By the time they got back to the village everybody was astir and their mouths dropped open with astonishment at the sight of their leading citizen, caked from head to foot in mud and leaving a trail of water, riding into the main square. Immediately, magically, almost the entire village assembled. For one thing it gave them considerable pleasure to see the Mayor in this distraught condition, and for another thing, nothing exciting had happened in the village since old Papa Nikos, three years previously, had got drunk and fallen down a well, from which he was extracted with extreme difficulty.

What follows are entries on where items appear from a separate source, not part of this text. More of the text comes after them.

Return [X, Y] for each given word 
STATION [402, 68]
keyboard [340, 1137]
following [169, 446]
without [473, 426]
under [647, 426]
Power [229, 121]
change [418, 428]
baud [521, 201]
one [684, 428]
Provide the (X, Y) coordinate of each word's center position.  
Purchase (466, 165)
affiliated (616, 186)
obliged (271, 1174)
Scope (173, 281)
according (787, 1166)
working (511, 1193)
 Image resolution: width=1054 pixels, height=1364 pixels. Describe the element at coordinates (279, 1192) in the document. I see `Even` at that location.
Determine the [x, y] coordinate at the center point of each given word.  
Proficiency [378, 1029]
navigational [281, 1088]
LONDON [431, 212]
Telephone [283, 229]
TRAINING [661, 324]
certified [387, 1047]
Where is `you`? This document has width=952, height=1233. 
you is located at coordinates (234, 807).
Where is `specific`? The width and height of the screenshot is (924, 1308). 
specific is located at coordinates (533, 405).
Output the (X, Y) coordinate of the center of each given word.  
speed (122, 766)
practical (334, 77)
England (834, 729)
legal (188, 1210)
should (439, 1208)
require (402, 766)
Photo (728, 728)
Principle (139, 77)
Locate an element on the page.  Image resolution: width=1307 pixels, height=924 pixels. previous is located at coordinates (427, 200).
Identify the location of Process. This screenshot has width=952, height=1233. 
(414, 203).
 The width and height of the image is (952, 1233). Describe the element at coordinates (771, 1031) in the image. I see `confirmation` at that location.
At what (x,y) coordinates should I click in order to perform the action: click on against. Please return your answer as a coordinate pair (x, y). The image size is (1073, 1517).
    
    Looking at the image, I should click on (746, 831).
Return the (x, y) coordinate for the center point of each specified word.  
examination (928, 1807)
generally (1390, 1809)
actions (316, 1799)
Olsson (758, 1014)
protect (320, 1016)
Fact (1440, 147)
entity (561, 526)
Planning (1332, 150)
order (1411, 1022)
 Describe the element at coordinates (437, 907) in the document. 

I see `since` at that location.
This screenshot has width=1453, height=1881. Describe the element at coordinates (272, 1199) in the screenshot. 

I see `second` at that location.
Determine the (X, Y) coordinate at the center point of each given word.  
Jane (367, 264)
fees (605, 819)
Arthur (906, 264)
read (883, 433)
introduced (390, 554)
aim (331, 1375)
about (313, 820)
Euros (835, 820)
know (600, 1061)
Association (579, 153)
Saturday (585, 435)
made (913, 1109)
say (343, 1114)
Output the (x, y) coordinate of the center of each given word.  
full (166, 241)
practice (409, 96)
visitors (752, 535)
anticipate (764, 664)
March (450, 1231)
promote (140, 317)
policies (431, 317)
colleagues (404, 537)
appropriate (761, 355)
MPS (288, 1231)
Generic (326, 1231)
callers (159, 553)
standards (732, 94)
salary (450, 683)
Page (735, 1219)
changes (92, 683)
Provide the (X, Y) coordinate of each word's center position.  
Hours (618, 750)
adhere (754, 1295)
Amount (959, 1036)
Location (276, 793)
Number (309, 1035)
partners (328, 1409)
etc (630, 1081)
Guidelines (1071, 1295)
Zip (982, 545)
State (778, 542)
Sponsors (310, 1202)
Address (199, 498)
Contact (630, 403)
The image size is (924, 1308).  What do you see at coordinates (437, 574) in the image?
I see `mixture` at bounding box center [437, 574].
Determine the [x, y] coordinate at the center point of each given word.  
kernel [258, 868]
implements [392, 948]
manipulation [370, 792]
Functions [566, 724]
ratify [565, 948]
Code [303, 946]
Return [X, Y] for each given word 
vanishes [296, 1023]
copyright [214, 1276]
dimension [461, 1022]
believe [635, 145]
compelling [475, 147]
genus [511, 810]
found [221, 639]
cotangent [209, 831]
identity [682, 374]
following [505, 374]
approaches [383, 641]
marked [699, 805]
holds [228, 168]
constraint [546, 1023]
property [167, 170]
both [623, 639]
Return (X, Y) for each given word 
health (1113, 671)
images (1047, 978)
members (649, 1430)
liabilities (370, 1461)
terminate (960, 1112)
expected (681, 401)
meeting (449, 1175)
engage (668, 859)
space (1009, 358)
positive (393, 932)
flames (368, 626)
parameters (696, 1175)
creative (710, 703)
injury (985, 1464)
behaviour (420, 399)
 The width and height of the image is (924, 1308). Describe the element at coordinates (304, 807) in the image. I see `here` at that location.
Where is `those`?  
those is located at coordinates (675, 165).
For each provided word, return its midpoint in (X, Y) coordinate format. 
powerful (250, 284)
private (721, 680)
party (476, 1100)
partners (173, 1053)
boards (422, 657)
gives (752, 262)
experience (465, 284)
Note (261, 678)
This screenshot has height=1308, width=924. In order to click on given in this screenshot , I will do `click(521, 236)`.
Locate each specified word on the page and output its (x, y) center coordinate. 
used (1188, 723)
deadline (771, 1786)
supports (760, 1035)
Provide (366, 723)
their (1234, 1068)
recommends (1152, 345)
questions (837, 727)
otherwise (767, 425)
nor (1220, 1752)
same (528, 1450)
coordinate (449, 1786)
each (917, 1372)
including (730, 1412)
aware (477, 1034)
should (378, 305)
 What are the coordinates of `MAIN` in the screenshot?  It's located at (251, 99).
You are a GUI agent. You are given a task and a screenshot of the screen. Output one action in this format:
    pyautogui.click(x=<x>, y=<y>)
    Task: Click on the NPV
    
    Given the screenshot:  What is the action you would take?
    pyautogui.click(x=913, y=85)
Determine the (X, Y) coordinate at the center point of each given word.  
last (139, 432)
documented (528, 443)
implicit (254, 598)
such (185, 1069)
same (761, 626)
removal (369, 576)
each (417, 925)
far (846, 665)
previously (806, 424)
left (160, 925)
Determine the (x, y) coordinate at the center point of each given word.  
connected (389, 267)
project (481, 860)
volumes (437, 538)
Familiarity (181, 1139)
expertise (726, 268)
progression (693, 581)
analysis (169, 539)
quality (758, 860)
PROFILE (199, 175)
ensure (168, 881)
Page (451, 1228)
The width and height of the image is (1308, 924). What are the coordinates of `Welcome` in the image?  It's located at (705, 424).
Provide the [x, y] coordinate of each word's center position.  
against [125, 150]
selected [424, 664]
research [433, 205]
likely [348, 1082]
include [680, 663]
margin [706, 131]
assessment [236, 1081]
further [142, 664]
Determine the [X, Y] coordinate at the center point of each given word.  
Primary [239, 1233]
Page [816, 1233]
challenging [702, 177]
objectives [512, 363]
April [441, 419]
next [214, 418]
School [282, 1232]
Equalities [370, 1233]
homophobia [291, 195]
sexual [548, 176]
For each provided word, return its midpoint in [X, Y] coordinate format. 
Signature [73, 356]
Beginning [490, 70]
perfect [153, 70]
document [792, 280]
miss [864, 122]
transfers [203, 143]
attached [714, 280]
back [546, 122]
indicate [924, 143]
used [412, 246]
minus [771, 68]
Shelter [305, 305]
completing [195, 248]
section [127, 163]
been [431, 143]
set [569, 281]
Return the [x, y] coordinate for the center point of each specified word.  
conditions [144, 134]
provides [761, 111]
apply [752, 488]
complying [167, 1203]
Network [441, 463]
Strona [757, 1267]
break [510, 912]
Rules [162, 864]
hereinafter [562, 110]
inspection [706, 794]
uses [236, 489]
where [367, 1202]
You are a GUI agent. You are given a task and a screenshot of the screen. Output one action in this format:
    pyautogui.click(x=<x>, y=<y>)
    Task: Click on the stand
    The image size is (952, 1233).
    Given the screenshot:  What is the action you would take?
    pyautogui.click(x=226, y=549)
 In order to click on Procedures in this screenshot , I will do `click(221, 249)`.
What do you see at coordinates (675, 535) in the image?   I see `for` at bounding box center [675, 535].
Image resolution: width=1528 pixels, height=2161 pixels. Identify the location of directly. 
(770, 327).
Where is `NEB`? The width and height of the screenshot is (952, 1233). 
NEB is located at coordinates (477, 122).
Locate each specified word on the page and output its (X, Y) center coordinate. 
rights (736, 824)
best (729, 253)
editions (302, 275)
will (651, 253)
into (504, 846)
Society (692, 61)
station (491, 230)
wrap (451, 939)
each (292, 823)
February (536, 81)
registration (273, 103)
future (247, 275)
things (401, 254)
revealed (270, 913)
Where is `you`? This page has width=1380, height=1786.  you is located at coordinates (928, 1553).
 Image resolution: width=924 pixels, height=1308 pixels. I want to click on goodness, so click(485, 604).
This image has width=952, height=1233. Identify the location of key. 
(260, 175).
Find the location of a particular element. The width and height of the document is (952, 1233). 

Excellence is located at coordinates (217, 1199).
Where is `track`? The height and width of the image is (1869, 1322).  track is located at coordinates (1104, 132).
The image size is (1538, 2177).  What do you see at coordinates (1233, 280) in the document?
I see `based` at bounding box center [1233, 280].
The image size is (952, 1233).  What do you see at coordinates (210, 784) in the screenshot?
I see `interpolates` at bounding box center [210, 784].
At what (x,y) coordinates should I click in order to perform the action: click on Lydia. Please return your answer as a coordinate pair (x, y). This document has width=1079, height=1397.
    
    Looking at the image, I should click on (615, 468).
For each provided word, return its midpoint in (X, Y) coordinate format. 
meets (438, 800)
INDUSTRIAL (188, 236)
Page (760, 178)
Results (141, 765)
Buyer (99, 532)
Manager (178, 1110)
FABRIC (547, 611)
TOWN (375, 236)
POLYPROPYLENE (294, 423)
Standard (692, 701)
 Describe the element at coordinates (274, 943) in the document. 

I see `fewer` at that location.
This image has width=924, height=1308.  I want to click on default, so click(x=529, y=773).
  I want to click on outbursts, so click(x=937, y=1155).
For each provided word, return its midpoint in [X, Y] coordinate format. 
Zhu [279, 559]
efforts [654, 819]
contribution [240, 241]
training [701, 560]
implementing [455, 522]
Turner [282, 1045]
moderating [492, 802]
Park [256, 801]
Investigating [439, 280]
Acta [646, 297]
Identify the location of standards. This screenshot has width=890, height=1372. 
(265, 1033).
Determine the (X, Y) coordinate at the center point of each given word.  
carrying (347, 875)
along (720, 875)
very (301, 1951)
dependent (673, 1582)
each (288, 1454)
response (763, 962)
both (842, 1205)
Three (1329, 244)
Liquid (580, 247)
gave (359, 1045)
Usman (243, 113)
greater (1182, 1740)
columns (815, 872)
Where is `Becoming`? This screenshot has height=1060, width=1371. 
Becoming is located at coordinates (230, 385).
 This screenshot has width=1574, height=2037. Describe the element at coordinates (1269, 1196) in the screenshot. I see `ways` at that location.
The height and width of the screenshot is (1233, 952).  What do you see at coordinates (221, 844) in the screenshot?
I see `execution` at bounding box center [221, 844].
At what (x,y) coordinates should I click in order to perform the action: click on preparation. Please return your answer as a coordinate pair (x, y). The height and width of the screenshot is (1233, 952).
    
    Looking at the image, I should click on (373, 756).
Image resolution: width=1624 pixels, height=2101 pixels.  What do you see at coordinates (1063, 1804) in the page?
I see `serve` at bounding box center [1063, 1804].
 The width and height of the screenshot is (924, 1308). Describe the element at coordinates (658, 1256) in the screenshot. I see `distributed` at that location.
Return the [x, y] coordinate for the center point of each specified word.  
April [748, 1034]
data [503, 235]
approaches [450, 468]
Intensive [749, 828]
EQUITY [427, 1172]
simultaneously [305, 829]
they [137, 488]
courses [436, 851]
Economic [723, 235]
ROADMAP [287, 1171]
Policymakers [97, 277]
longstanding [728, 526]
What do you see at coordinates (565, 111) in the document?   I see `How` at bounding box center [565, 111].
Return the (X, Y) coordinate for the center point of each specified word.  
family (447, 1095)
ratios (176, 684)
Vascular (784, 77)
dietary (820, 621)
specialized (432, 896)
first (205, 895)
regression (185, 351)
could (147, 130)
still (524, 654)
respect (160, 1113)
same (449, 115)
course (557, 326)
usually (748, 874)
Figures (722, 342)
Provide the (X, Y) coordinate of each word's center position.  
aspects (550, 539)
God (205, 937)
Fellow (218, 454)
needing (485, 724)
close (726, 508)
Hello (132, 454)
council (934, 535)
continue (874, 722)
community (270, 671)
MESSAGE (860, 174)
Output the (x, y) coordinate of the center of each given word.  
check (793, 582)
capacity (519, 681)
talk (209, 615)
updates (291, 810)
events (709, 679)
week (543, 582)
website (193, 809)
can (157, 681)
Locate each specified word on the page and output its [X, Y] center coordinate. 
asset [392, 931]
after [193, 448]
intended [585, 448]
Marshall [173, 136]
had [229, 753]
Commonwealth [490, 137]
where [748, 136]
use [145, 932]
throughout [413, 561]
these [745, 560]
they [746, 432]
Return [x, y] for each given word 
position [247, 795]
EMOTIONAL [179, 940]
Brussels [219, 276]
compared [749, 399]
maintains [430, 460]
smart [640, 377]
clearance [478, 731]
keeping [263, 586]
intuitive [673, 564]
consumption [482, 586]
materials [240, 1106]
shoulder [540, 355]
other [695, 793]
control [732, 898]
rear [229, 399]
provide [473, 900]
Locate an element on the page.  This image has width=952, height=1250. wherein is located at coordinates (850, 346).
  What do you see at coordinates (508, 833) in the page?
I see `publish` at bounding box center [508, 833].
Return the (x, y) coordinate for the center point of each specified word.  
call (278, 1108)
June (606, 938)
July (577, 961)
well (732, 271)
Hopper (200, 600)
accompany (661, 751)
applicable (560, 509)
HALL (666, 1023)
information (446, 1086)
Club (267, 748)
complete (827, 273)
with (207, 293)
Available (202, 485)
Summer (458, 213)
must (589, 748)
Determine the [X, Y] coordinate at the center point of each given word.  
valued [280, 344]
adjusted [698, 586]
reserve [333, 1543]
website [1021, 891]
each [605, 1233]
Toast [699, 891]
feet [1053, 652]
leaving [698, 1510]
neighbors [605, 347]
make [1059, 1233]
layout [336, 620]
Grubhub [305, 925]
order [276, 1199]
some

The Mayor, making the most of the situation, climbed painfully off his donkey and staggered to the nearest chair in the café. He had realised, as all Greeks do, the good dramatic possibilities of such a situation, He gasped, he fainted several times and had to be revived with ouzo, and was so incoherent at first that the villagers were quivering with a desire to know precisely what had happened. At last, with much gesturing and much crossing of himself, the Mayor told his story and although there must have been nearly two hundred people standing around, you could have heard a pin drop. The entire village, it seemed, was holding its breath, so that nobody should miss a word of this thrilling story. When the Mayor came to the rescue part. the villagers were delighted. Fancy! The children of their English people rescued the Mayor! The fact that, later on, when speculating on the incident, the general consensus of opinion was that it was rather a pity he had been rescued, was not thought of for this brief moment. Amanda and David were the heroes of the day. They were embraced and kissed and plied with glasses of wine and those hideous sticky preserves which were so dear to the hearts of the people of Kalanero. Amanda and David were, of course, acutely embarrassed and felt very guilty, and indeed looked it, but this the villagers attributed to natural English modesty.